Exercise description = Repeat each of the following records word for word, including every line of it.
┏━━
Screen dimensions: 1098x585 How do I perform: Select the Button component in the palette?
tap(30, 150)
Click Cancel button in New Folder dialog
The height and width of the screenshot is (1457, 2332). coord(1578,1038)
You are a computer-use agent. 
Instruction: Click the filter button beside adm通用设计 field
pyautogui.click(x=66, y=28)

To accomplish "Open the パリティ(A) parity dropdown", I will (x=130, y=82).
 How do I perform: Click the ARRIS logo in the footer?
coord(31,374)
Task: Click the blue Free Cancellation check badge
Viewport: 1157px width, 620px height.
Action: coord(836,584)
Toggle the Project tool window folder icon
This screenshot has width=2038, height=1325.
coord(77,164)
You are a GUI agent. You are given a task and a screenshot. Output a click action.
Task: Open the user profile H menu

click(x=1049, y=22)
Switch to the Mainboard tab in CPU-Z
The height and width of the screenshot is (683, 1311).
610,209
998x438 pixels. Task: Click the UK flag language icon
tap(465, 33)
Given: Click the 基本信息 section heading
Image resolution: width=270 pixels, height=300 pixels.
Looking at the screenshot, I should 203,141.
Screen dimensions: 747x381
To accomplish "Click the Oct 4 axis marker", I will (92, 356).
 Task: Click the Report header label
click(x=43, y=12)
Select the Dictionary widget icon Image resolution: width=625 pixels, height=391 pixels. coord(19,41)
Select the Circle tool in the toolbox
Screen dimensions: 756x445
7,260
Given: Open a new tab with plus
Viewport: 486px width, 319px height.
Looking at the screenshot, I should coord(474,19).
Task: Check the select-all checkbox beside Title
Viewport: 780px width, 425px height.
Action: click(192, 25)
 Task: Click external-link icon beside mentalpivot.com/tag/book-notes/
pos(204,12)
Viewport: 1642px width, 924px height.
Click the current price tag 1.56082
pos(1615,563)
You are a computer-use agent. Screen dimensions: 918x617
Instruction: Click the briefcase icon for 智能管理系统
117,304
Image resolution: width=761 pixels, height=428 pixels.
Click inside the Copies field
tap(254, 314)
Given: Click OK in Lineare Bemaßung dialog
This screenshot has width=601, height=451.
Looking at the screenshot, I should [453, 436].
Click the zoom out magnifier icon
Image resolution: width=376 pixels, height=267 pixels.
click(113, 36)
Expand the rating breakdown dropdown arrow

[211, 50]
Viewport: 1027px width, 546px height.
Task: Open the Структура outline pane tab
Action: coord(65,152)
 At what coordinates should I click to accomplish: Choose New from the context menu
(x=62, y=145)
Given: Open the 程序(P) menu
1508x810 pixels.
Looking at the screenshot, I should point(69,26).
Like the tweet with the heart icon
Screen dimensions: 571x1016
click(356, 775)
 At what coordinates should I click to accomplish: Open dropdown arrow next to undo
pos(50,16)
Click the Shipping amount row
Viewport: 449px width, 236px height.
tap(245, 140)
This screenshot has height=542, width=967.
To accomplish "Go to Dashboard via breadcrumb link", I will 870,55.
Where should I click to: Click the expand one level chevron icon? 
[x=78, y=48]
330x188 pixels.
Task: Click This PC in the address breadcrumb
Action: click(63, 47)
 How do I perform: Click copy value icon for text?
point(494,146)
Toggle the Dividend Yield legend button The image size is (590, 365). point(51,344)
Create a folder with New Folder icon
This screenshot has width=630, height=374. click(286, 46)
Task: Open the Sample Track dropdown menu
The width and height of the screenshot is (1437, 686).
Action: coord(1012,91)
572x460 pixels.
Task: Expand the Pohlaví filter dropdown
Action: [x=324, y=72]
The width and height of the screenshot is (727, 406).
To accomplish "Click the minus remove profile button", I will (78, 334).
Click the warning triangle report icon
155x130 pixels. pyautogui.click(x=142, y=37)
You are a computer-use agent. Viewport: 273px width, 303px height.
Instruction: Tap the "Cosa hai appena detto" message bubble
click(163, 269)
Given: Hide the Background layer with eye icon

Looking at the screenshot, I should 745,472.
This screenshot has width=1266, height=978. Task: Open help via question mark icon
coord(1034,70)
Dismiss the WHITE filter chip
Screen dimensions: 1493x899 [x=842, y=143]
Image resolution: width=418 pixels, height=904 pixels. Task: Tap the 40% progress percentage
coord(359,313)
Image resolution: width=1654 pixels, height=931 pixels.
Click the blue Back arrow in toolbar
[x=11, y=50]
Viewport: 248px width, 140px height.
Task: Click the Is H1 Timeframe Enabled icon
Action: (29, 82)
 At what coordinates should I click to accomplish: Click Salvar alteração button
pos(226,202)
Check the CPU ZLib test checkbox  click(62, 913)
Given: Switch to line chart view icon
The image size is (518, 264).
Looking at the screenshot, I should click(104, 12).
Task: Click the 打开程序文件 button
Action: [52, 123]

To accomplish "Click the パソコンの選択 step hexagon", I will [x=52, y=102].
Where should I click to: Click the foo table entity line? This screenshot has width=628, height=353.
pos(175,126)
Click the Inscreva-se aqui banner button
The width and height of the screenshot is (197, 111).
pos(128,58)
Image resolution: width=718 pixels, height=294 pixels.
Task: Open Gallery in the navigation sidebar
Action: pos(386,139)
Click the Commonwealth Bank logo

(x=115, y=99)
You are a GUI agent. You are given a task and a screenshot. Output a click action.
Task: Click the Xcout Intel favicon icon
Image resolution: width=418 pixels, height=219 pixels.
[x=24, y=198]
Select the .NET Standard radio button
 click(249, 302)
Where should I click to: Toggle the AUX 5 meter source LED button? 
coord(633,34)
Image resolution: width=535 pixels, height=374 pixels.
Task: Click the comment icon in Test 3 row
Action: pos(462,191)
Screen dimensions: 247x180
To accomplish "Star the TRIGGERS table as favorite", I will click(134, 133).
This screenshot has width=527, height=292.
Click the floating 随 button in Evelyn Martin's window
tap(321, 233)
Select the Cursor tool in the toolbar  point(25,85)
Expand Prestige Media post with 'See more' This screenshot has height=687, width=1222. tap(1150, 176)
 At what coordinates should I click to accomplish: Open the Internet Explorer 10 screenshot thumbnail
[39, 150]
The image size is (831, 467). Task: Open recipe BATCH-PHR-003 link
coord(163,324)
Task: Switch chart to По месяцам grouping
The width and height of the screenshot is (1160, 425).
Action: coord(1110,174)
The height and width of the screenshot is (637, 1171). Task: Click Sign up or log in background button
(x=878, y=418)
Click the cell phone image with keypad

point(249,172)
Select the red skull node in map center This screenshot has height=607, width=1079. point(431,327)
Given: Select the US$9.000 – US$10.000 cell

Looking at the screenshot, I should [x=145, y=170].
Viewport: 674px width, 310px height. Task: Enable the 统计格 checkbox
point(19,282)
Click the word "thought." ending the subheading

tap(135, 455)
┗━━
Output =
Screen dimensions: 1098x585 How do I perform: Select the Button component in the palette?
tap(30, 150)
Click Cancel button in New Folder dialog
The height and width of the screenshot is (1457, 2332). coord(1578,1038)
You are a computer-use agent. 
Instruction: Click the filter button beside adm通用设计 field
pyautogui.click(x=66, y=28)

To accomplish "Open the パリティ(A) parity dropdown", I will (x=130, y=82).
 How do I perform: Click the ARRIS logo in the footer?
coord(31,374)
Task: Click the blue Free Cancellation check badge
Viewport: 1157px width, 620px height.
Action: coord(836,584)
Toggle the Project tool window folder icon
This screenshot has width=2038, height=1325.
coord(77,164)
You are a GUI agent. You are given a task and a screenshot. Output a click action.
Task: Open the user profile H menu

click(x=1049, y=22)
Switch to the Mainboard tab in CPU-Z
The height and width of the screenshot is (683, 1311).
610,209
998x438 pixels. Task: Click the UK flag language icon
tap(465, 33)
Given: Click the 基本信息 section heading
Image resolution: width=270 pixels, height=300 pixels.
Looking at the screenshot, I should 203,141.
Screen dimensions: 747x381
To accomplish "Click the Oct 4 axis marker", I will (92, 356).
 Task: Click the Report header label
click(x=43, y=12)
Select the Dictionary widget icon Image resolution: width=625 pixels, height=391 pixels. coord(19,41)
Select the Circle tool in the toolbox
Screen dimensions: 756x445
7,260
Given: Open a new tab with plus
Viewport: 486px width, 319px height.
Looking at the screenshot, I should coord(474,19).
Task: Check the select-all checkbox beside Title
Viewport: 780px width, 425px height.
Action: click(192, 25)
 Task: Click external-link icon beside mentalpivot.com/tag/book-notes/
pos(204,12)
Viewport: 1642px width, 924px height.
Click the current price tag 1.56082
pos(1615,563)
You are a computer-use agent. Screen dimensions: 918x617
Instruction: Click the briefcase icon for 智能管理系统
117,304
Image resolution: width=761 pixels, height=428 pixels.
Click inside the Copies field
tap(254, 314)
Given: Click OK in Lineare Bemaßung dialog
This screenshot has width=601, height=451.
Looking at the screenshot, I should [453, 436].
Click the zoom out magnifier icon
Image resolution: width=376 pixels, height=267 pixels.
click(113, 36)
Expand the rating breakdown dropdown arrow

[211, 50]
Viewport: 1027px width, 546px height.
Task: Open the Структура outline pane tab
Action: coord(65,152)
 At what coordinates should I click to accomplish: Choose New from the context menu
(x=62, y=145)
Given: Open the 程序(P) menu
1508x810 pixels.
Looking at the screenshot, I should point(69,26).
Like the tweet with the heart icon
Screen dimensions: 571x1016
click(356, 775)
 At what coordinates should I click to accomplish: Open dropdown arrow next to undo
pos(50,16)
Click the Shipping amount row
Viewport: 449px width, 236px height.
tap(245, 140)
This screenshot has height=542, width=967.
To accomplish "Go to Dashboard via breadcrumb link", I will 870,55.
Where should I click to: Click the expand one level chevron icon? 
[x=78, y=48]
330x188 pixels.
Task: Click This PC in the address breadcrumb
Action: click(63, 47)
 How do I perform: Click copy value icon for text?
point(494,146)
Toggle the Dividend Yield legend button The image size is (590, 365). point(51,344)
Create a folder with New Folder icon
This screenshot has width=630, height=374. click(286, 46)
Task: Open the Sample Track dropdown menu
The width and height of the screenshot is (1437, 686).
Action: coord(1012,91)
572x460 pixels.
Task: Expand the Pohlaví filter dropdown
Action: [x=324, y=72]
The width and height of the screenshot is (727, 406).
To accomplish "Click the minus remove profile button", I will (78, 334).
Click the warning triangle report icon
155x130 pixels. pyautogui.click(x=142, y=37)
You are a computer-use agent. Viewport: 273px width, 303px height.
Instruction: Tap the "Cosa hai appena detto" message bubble
click(163, 269)
Given: Hide the Background layer with eye icon

Looking at the screenshot, I should 745,472.
This screenshot has width=1266, height=978. Task: Open help via question mark icon
coord(1034,70)
Dismiss the WHITE filter chip
Screen dimensions: 1493x899 [x=842, y=143]
Image resolution: width=418 pixels, height=904 pixels. Task: Tap the 40% progress percentage
coord(359,313)
Image resolution: width=1654 pixels, height=931 pixels.
Click the blue Back arrow in toolbar
[x=11, y=50]
Viewport: 248px width, 140px height.
Task: Click the Is H1 Timeframe Enabled icon
Action: (29, 82)
 At what coordinates should I click to accomplish: Click Salvar alteração button
pos(226,202)
Check the CPU ZLib test checkbox  click(62, 913)
Given: Switch to line chart view icon
The image size is (518, 264).
Looking at the screenshot, I should click(104, 12).
Task: Click the 打开程序文件 button
Action: [52, 123]

To accomplish "Click the パソコンの選択 step hexagon", I will [x=52, y=102].
Where should I click to: Click the foo table entity line? This screenshot has width=628, height=353.
pos(175,126)
Click the Inscreva-se aqui banner button
The width and height of the screenshot is (197, 111).
pos(128,58)
Image resolution: width=718 pixels, height=294 pixels.
Task: Open Gallery in the navigation sidebar
Action: pos(386,139)
Click the Commonwealth Bank logo

(x=115, y=99)
You are a GUI agent. You are given a task and a screenshot. Output a click action.
Task: Click the Xcout Intel favicon icon
Image resolution: width=418 pixels, height=219 pixels.
[x=24, y=198]
Select the .NET Standard radio button
 click(249, 302)
Where should I click to: Toggle the AUX 5 meter source LED button? 
coord(633,34)
Image resolution: width=535 pixels, height=374 pixels.
Task: Click the comment icon in Test 3 row
Action: pos(462,191)
Screen dimensions: 247x180
To accomplish "Star the TRIGGERS table as favorite", I will click(134, 133).
This screenshot has width=527, height=292.
Click the floating 随 button in Evelyn Martin's window
tap(321, 233)
Select the Cursor tool in the toolbar  point(25,85)
Expand Prestige Media post with 'See more' This screenshot has height=687, width=1222. tap(1150, 176)
 At what coordinates should I click to accomplish: Open the Internet Explorer 10 screenshot thumbnail
[39, 150]
The image size is (831, 467). Task: Open recipe BATCH-PHR-003 link
coord(163,324)
Task: Switch chart to По месяцам grouping
The width and height of the screenshot is (1160, 425).
Action: coord(1110,174)
The height and width of the screenshot is (637, 1171). Task: Click Sign up or log in background button
(x=878, y=418)
Click the cell phone image with keypad

point(249,172)
Select the red skull node in map center This screenshot has height=607, width=1079. point(431,327)
Given: Select the US$9.000 – US$10.000 cell

Looking at the screenshot, I should [x=145, y=170].
Viewport: 674px width, 310px height. Task: Enable the 统计格 checkbox
point(19,282)
Click the word "thought." ending the subheading

tap(135, 455)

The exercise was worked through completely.